Work task ▸
Could you repeat the data word for word while skipping the pictures?

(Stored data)
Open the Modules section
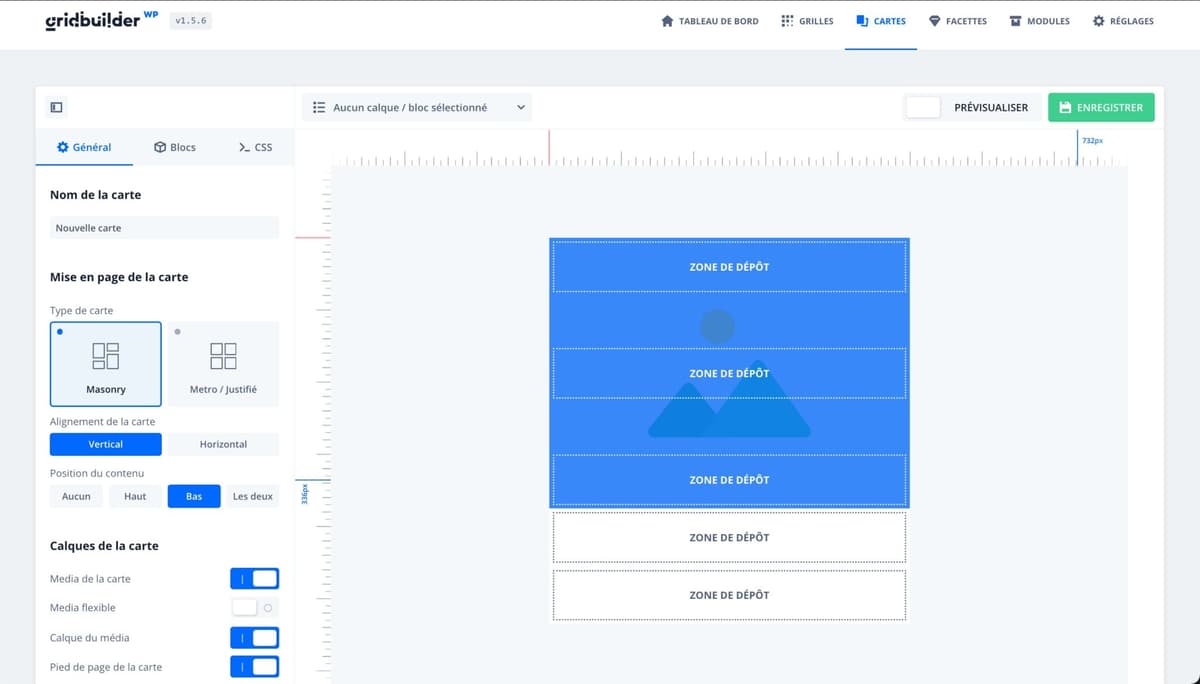 pos(1039,20)
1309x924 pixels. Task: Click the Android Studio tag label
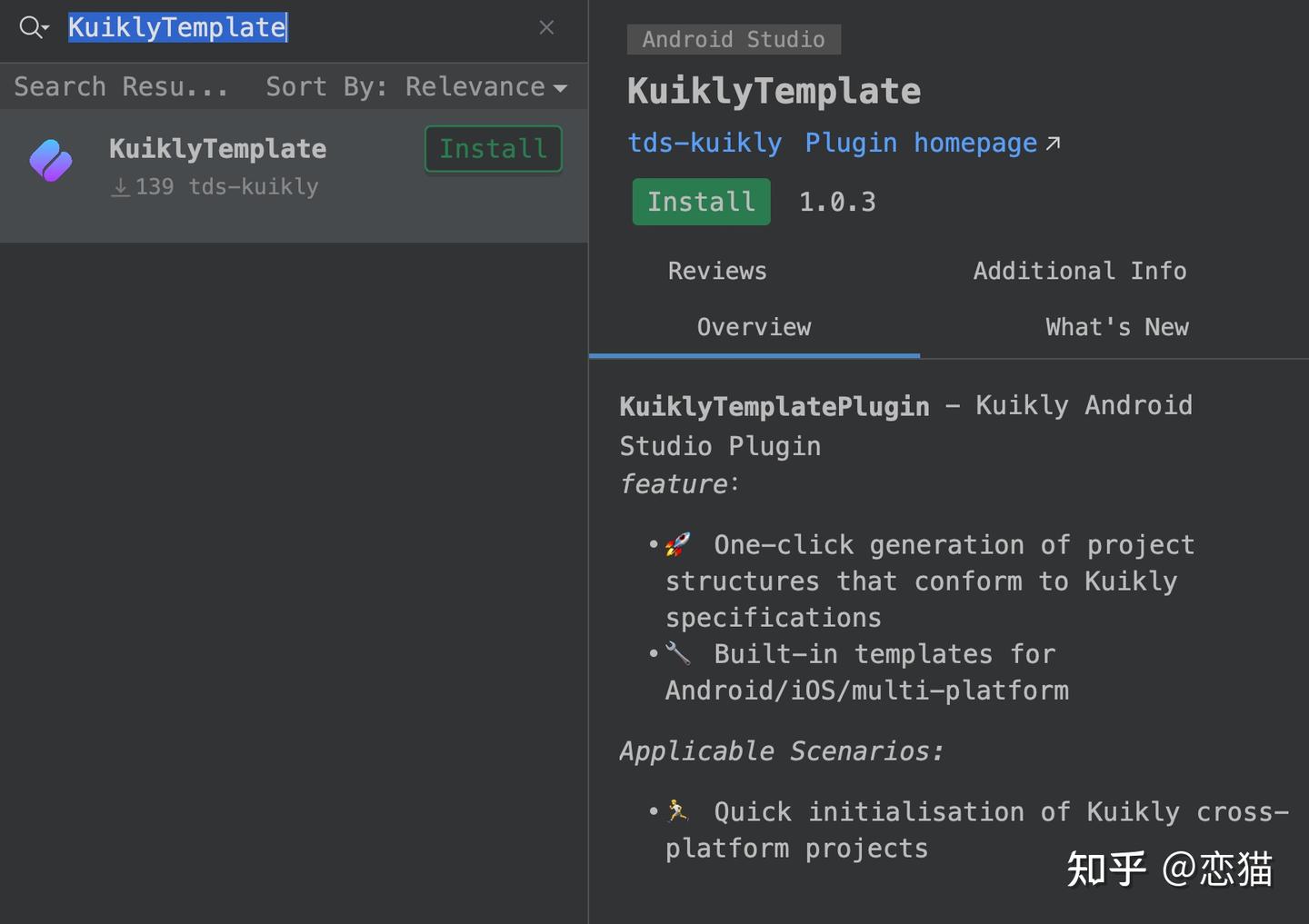click(734, 39)
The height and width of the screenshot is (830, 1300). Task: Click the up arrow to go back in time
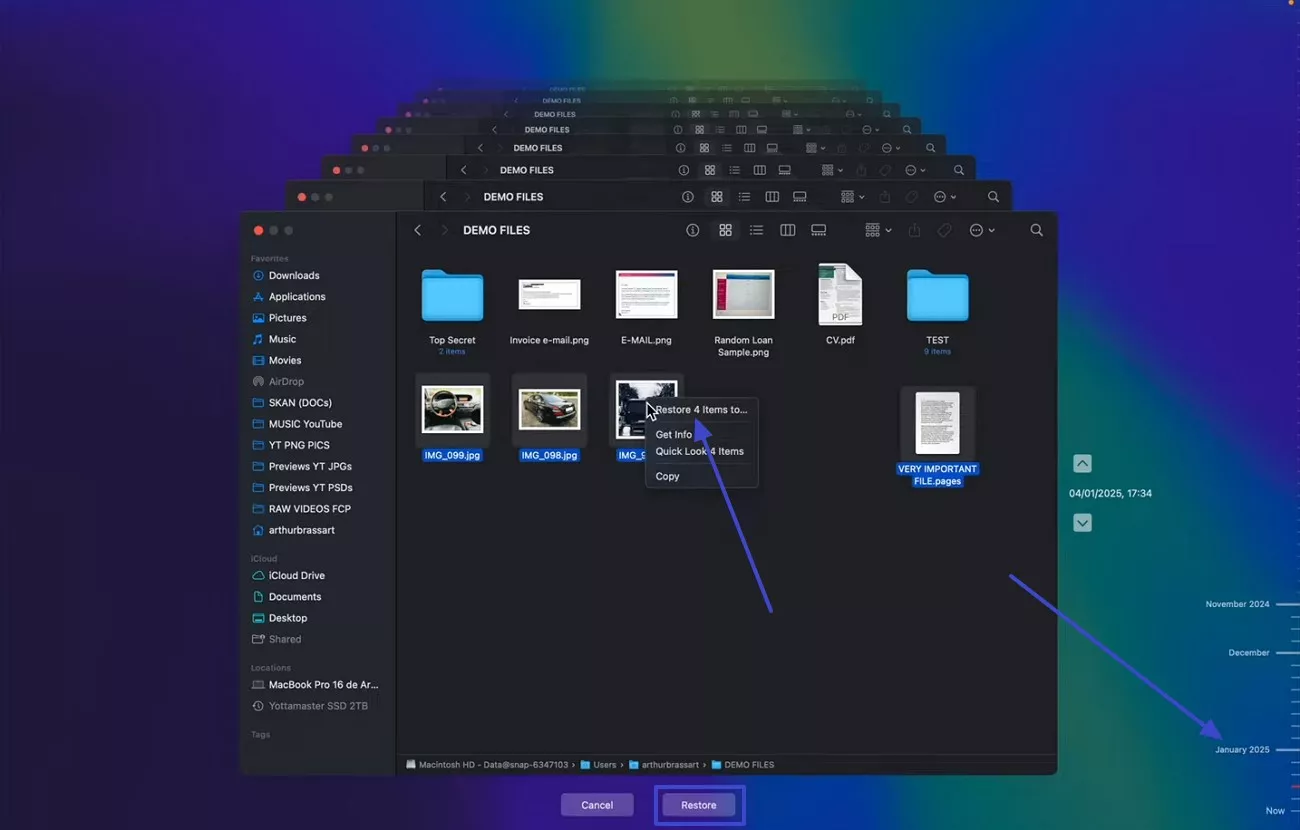tap(1082, 463)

Response below ▸
Open the Modules section
 pos(1039,20)
1309x924 pixels. Task: Click the Android Studio tag label
click(734, 39)
The height and width of the screenshot is (830, 1300). Task: Click the up arrow to go back in time
tap(1082, 463)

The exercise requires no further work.